The Windsor Whip Works influenced several exciting local projects. While serving as Vice President of the Windsor Partnership, a progressive organization responsible for innovative programs leading to Windsor’s revitalization, I had an integral part in developing and serving seven years as a board member helping to organize the highly successful Window on the Arts annual festival, chaired over the years by Dick Rehberg, Dave Yetter, Sue Rambo and Sharon Warnock. We proudly celebrated First Knight at the gallery, painting portraits of the cutest youngsters you’ve ever seen, providing a cultural art exhibit, music and merriment for the community. As president of the Eagle River Valley Cultural & Economic Corridor, an on-going initiative, we strategically linked the towns and villages of Hancock, Deposit and Windsor into a powerful marketing tool to attract tourists, homebuyers and investors. My vision to turn a blighted Main Street building into an anchor to promote revitalization of our village Main Street sparked the formation of the non-profit organization, the Windsor Community Revitalization Organization.
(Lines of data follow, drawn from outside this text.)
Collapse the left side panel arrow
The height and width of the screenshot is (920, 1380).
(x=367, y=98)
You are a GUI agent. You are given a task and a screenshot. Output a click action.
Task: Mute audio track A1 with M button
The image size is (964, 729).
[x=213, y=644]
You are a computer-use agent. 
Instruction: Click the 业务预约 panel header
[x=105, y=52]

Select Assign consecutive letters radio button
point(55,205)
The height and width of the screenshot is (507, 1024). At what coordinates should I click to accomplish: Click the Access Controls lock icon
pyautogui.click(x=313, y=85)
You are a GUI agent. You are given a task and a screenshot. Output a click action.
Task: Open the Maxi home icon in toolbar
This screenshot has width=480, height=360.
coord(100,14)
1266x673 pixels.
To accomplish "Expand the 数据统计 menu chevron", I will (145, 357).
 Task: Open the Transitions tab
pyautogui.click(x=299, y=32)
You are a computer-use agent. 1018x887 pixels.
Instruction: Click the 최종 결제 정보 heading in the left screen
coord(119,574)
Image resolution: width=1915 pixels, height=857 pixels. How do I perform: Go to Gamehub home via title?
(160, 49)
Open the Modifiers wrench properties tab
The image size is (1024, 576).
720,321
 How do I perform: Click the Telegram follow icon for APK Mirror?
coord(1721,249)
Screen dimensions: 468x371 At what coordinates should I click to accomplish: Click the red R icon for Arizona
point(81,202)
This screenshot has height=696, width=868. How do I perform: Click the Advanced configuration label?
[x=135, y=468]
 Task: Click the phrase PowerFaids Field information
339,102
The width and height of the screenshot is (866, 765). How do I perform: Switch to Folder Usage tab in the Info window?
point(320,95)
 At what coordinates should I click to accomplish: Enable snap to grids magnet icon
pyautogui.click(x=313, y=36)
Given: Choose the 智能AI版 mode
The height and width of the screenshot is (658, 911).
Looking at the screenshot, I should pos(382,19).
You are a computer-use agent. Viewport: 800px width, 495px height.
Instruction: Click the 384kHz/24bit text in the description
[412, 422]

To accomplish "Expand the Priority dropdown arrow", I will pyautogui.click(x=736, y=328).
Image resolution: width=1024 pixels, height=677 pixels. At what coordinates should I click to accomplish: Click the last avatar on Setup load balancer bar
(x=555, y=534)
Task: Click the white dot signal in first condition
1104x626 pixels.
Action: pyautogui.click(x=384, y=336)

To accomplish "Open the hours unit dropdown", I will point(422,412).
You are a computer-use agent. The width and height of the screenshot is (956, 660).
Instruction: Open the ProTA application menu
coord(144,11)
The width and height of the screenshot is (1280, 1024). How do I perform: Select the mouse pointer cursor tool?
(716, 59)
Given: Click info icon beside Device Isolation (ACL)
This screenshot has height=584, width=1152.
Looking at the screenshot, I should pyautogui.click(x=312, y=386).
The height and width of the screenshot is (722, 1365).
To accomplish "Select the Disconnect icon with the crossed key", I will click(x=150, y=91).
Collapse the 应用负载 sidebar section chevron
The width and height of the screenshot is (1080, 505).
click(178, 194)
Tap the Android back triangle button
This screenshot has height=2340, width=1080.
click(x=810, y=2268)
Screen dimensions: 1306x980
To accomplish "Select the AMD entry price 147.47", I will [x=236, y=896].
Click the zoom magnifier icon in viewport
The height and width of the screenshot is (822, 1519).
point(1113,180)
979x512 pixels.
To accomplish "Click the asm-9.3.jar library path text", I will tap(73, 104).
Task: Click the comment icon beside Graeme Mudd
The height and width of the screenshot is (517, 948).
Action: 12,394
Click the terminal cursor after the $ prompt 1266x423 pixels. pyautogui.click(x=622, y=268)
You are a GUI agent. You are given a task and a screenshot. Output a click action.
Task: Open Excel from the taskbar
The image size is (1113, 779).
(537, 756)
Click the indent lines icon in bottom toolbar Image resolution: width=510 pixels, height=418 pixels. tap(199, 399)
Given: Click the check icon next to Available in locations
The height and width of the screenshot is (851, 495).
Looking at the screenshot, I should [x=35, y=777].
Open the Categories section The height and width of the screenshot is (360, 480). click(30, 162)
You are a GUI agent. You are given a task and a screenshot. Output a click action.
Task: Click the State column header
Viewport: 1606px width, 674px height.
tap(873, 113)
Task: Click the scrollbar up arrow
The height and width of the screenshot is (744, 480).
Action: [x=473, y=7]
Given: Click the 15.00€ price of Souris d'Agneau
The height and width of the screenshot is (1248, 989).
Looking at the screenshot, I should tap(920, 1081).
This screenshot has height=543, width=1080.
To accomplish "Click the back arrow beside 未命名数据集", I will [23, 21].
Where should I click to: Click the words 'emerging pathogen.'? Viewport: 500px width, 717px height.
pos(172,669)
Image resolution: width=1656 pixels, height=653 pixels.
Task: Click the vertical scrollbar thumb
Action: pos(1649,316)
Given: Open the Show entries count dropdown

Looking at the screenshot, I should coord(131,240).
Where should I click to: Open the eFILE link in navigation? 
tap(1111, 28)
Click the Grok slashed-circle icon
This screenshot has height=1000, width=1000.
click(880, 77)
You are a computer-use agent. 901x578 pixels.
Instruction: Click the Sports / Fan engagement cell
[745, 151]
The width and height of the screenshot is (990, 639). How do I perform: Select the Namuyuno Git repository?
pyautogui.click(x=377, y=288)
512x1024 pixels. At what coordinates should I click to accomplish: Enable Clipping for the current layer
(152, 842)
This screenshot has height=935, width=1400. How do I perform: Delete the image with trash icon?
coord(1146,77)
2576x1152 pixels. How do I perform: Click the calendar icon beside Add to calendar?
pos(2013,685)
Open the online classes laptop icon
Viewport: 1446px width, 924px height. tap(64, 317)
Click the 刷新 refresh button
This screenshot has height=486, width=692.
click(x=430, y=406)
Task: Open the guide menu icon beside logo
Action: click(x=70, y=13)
I plan to continue as a board member to facilitate the highly motivated and skilled restoration project of the old Windsor Inn into an inn offering several period specific suites, a fine dining restaurant, tavern and gift shop. The interior of the Inn will be designed to make visitors feel as though they stepped back in time to the inn’s glory days of 1832.
While we had all our art exhibits planned into 2017 as well as an 11th year Anniversary Dinner/Dance scheduled for this November’s First Friday at Atomic Tom’s, it saddens us to face the monumental task of dismantling the up-coming plans that took so long to develop. That said, we are pleased about the legacy we leave behind, the many friends we made over the years, and for the beautiful Art Gallery building that will continue to influence the growth and revitalization up and down Main Street in the Windsor community for years to come.
The big question is what’s going to happen to the Art Center? We are hoping that a local will be interested in taking over Art Center, a non-profit, tax exempt organization. If you or anyone you know might be interested, please contact us.
What will we be doing from now on? Well, maybe at last, we will finally get to dedicating time into creating art, enjoying our family, traveling, and continuing to be involved in the community Johanne and I have come to love so much.
Join us in celebrating our eleventh-year anniversary/farewell fundraiser on Saturday, October 8, from 7 to 10 pm. Suggested tax deductible donation $25. There will be raffles for a chance to win artwork donated by many local artists. We encourage all our friends to come enjoy wine, food, music, and a great time of being together sharing memories, hugs, and maybe even a few tears.
Thank you all from the bottom of our hearts!